While that works, you have to pre-project any lines, points, etc. as well before plotting them with the map. For example, here are the locations of all of the non-military rocket launch sites (yeah, I’ve done that before, but it’s a fun data set! – and I had it handy):

library(rgdal) # for readOGR
library(httr)  # for downloading

launch_sites <- paste0("https://collaborate.org/sites/collaborate.org/",
                       "files/spacecentersnon-militaryspacelaunchsites.kml")
invisible(try(GET(launch_sites, write_disk("/tmp/launch-sites.kml")), silent=TRUE))

sites <- readOGR("/tmp/launch-sites.kml", 
                 "SpaceCenters: Non-Military Space Launch Sites", 
                 verbose=FALSE)
sites_wt <- spTransform(sites, CRS("+proj=wintri"))
sites_wt <- coordinates(sites_wt)

gg <- gg + geom_point(data=as.data.frame(sites_wt), 
                      aes(x=coords.x1, y=coords.x2), 
                      color="#b2182b")
gg

ggplot_5-1

If you have more layers, that’s doable, but painful.
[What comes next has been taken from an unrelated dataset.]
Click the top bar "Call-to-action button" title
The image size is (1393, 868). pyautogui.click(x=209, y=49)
If we could make it so ggplot allow for PROJ.4 projections in some coord_ this would help keep our plot idioms (and code) cleaner. Thus, coord_proj was born.
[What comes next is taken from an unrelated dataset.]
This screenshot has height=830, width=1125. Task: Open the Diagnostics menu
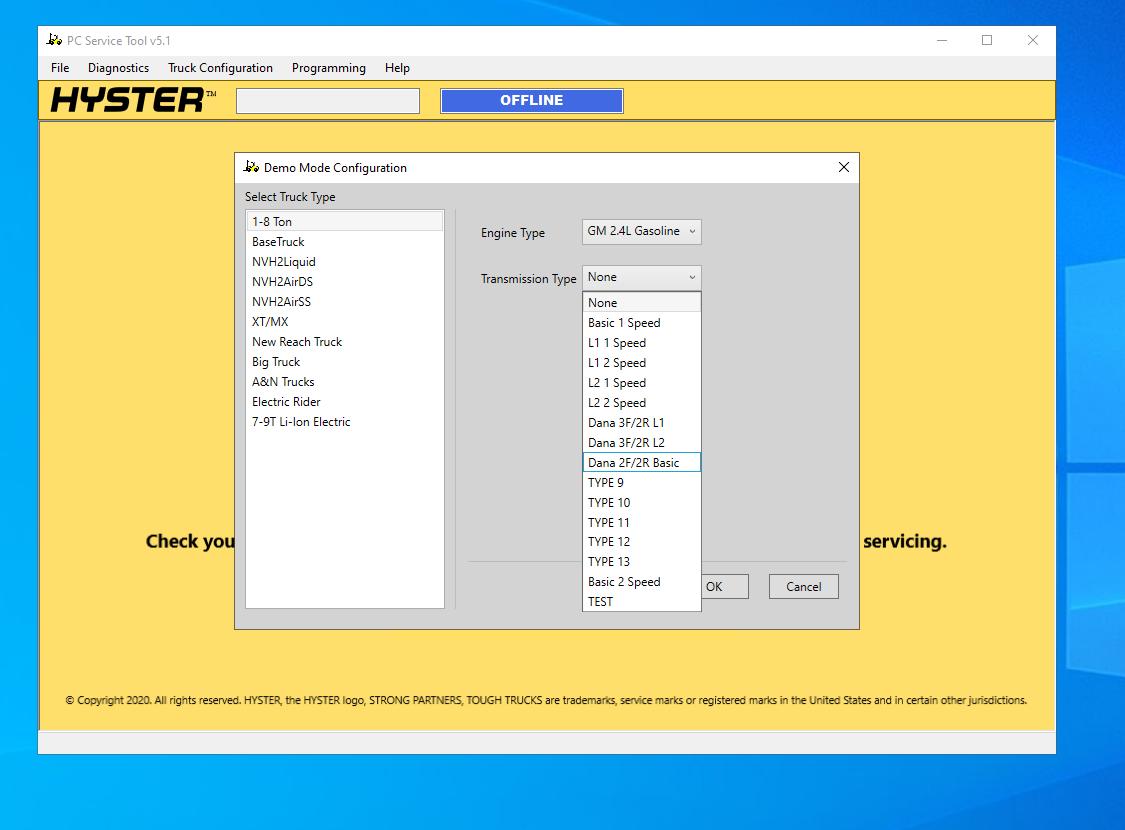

coord_proj mimics the functionality of coord_map but uses proj4::project instead of mapproject (and takes in any of those parameters). The world map with launch sites now looks like this (complete ggplot code):

world <- fortify(getMap())
sites <- as.data.frame(coordinates(readOGR("/tmp/launch-sites.kml", 
                                           "SpaceCenters: Non-Military Space Launch Sites", 
                                           verbose=FALSE)))

gg <- ggplot()
gg <- gg + geom_map(data=world, map=world,
                    aes(x=long, y=lat, map_id=id),
                    color="black", fill="white", size=0.25)
gg <- gg + geom_point(data=(sites), 
                      aes(x=coords.x1, y=coords.x2), 
                      color="#b2182b")
gg <- gg + coord_proj("+proj=wintri")
gg <- gg + theme_map()
gg

ggplot_6-1

Now, if you want to go all Hobo-Dyer instead of Winkel tripel, it’s one, small change:

gg + coord_proj("+proj=cea +lat_ts=37.5")

ggplot_7-1

Spatial Reference is a website by Howard Butler, Christopher Schmidt, Dane Springmeyer, and Josh Livni that helps assist others in their understanding, recording, and usage of spatial reference systems. It’s ultimate goal is to let you use URI’s to specify spatial reference systems, but you can use it to lookup Proj4 strings to meet virtually any need you have.

The Bad News

Presently, coord_proj is not part of the ggplot2 code base. I chose a really bad time to muck with this as Hadley is doing all sorts of spiffy stuff to ggplot2 and it’s not a good time to shove this in there.

You can fork your own copy of ggplot2 from Hadley’s GitHub repo and add this file to it, re-document/collate/build the package and then use it locally. It still needs some work (there’s a horrible hack in it that anyone familiar with geo-stuff will cringe at) but I welcome feedback/contributions. Hopefully this will get into ggplot2 (or out of it and into a separate package since Hadley is making ggplot2 very extensible in his update) at some point in the not-too-distant future.